→ **What the task requires**
Retype the records from the line that contains "has width=750, height=600." up to and including the line that contains "center [453, 540].", and leave the pictures out of your copy.
*** Opening of Data section ***
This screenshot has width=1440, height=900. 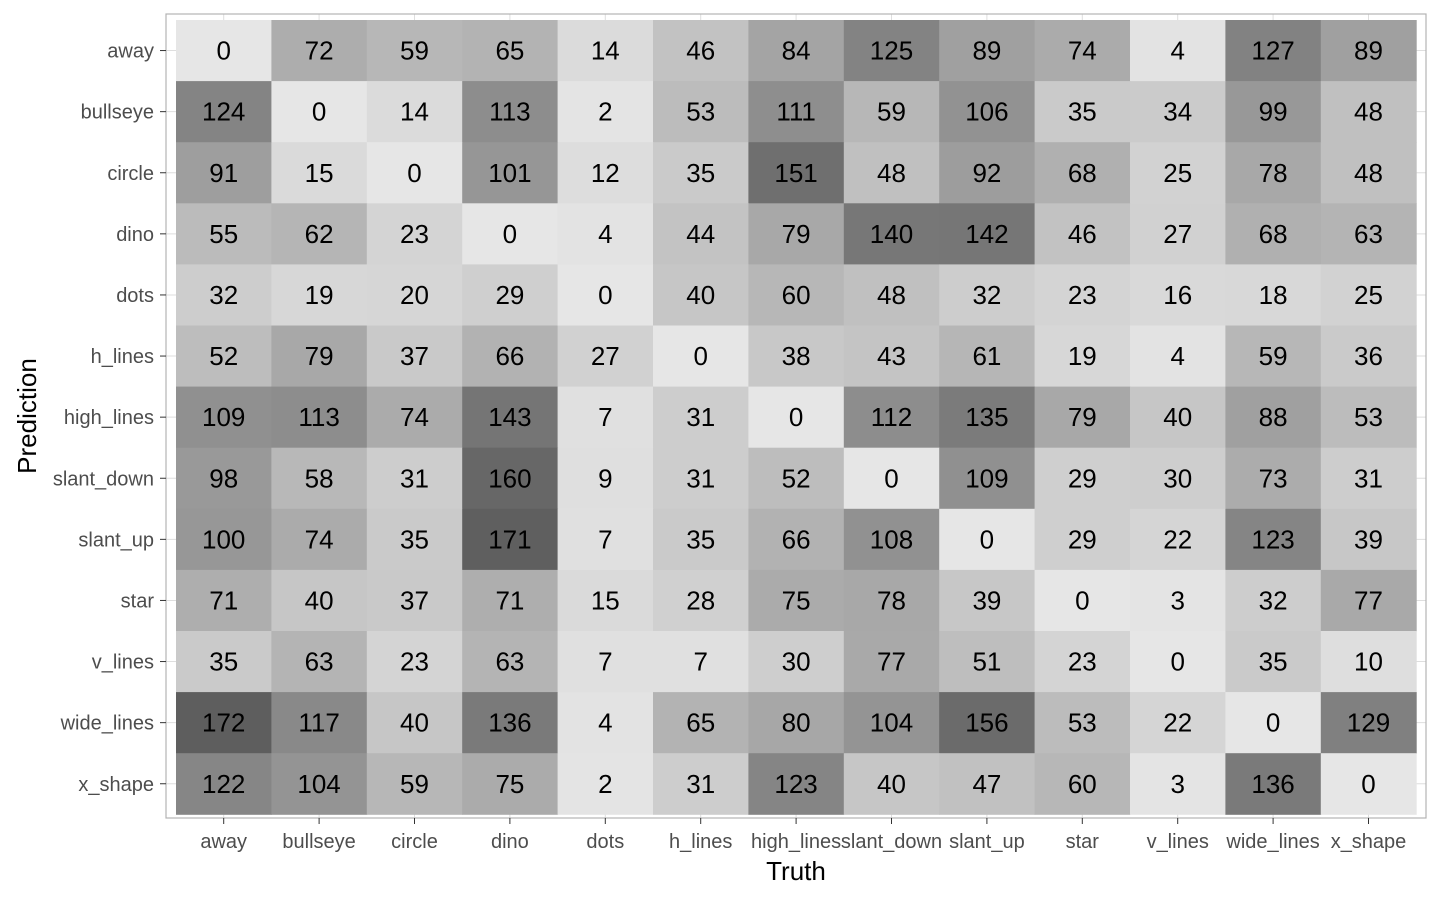 I want to click on cell-value-label: 32, so click(x=224, y=295).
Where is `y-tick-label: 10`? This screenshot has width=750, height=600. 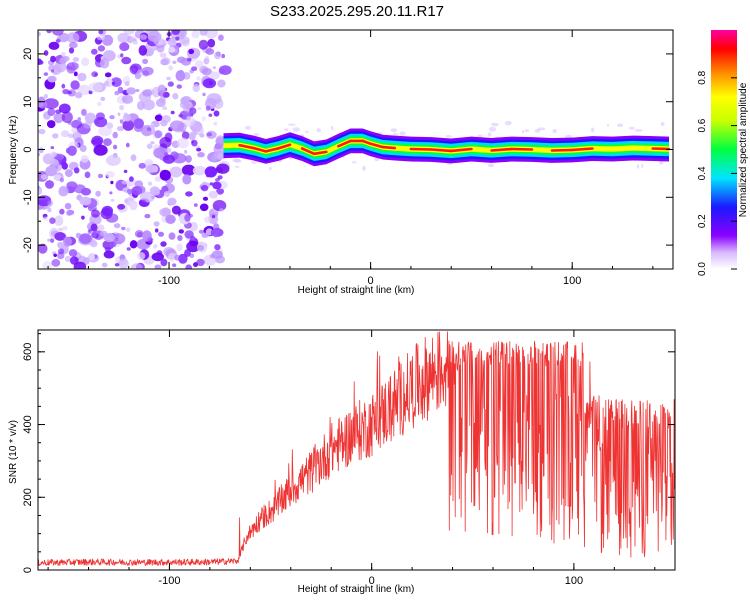
y-tick-label: 10 is located at coordinates (28, 102).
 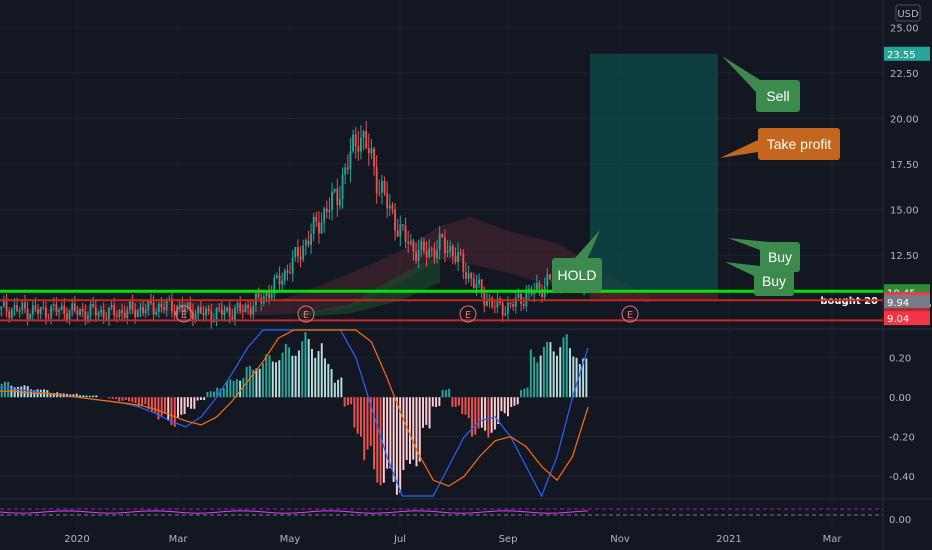 What do you see at coordinates (453, 540) in the screenshot?
I see `time-axis: 2020 Mar May Jul Sep Nov 2021 Mar` at bounding box center [453, 540].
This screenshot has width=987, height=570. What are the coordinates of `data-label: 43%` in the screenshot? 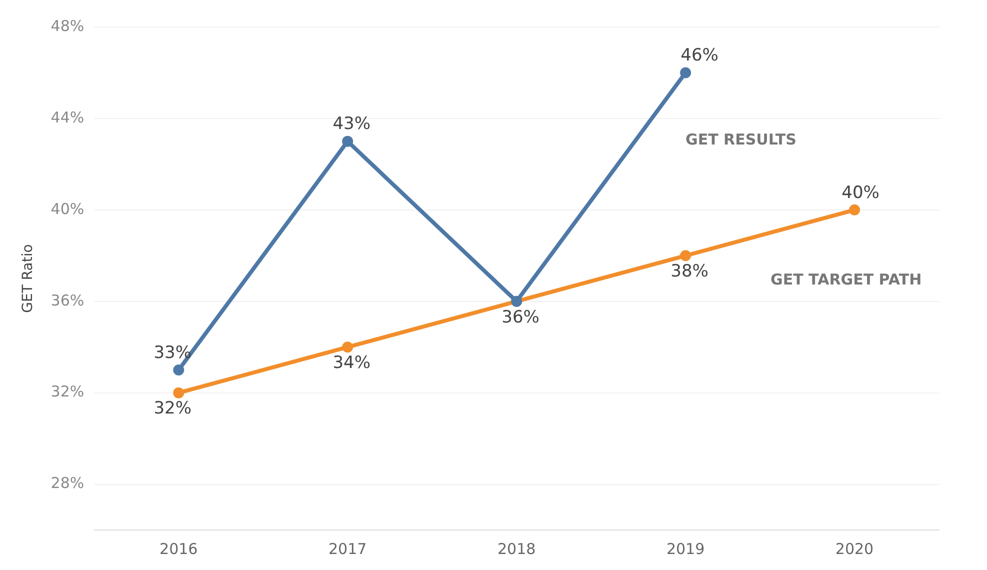 It's located at (351, 124).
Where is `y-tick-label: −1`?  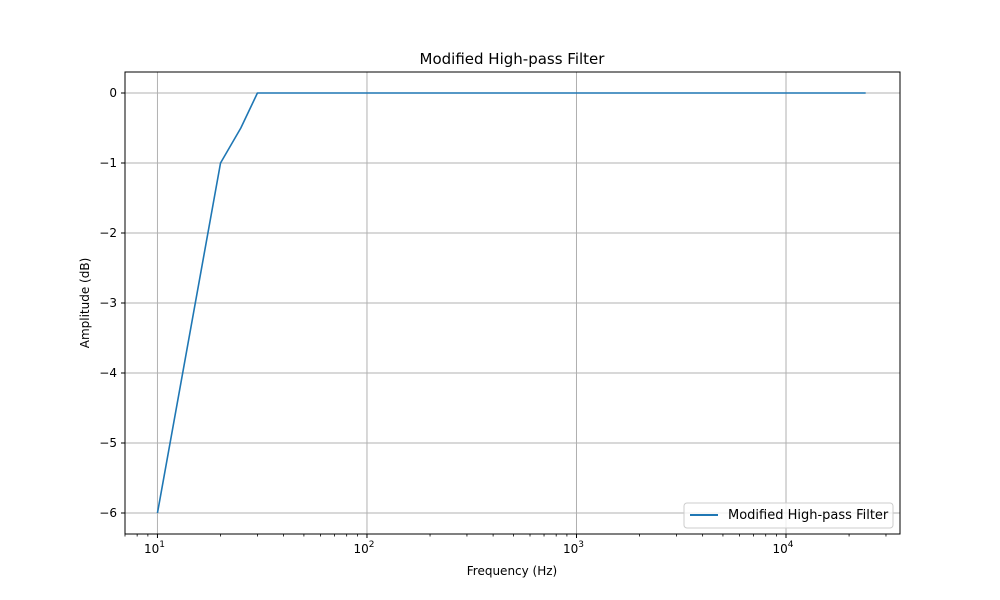
y-tick-label: −1 is located at coordinates (108, 163).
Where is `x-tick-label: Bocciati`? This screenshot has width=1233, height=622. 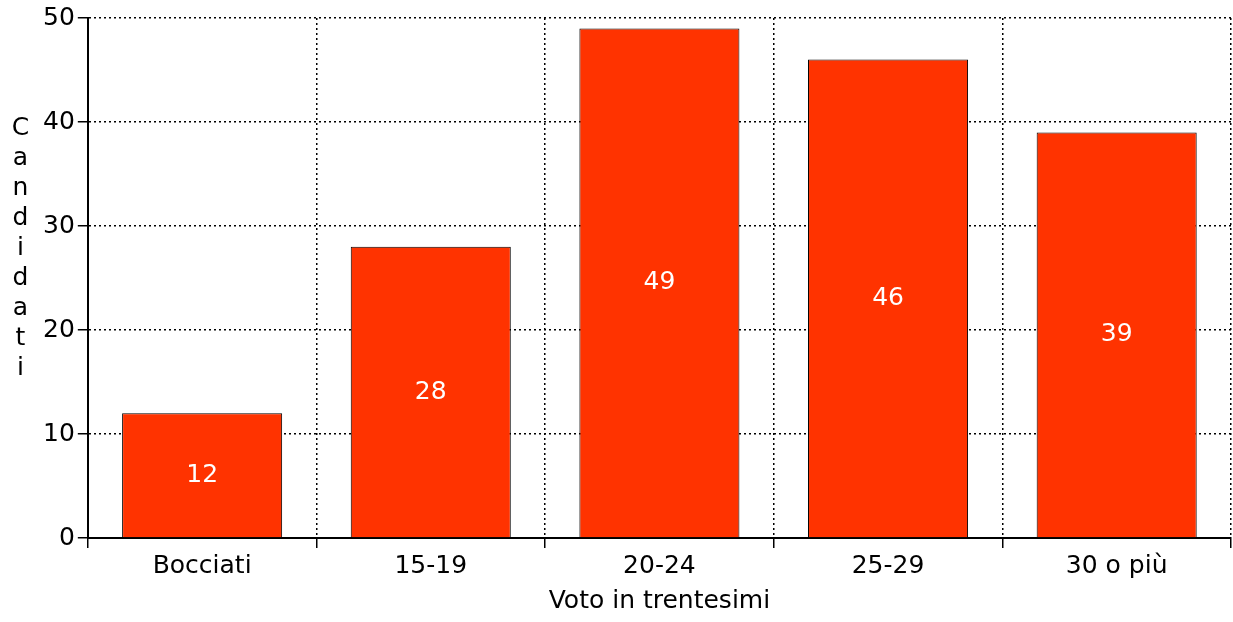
*** Close of Data section ***
→ **Result of this task**
Where is `y-tick-label: 10`? This screenshot has width=750, height=600. 
y-tick-label: 10 is located at coordinates (28, 102).
  What do you see at coordinates (453, 540) in the screenshot?
I see `time-axis: 2020 Mar May Jul Sep Nov 2021 Mar` at bounding box center [453, 540].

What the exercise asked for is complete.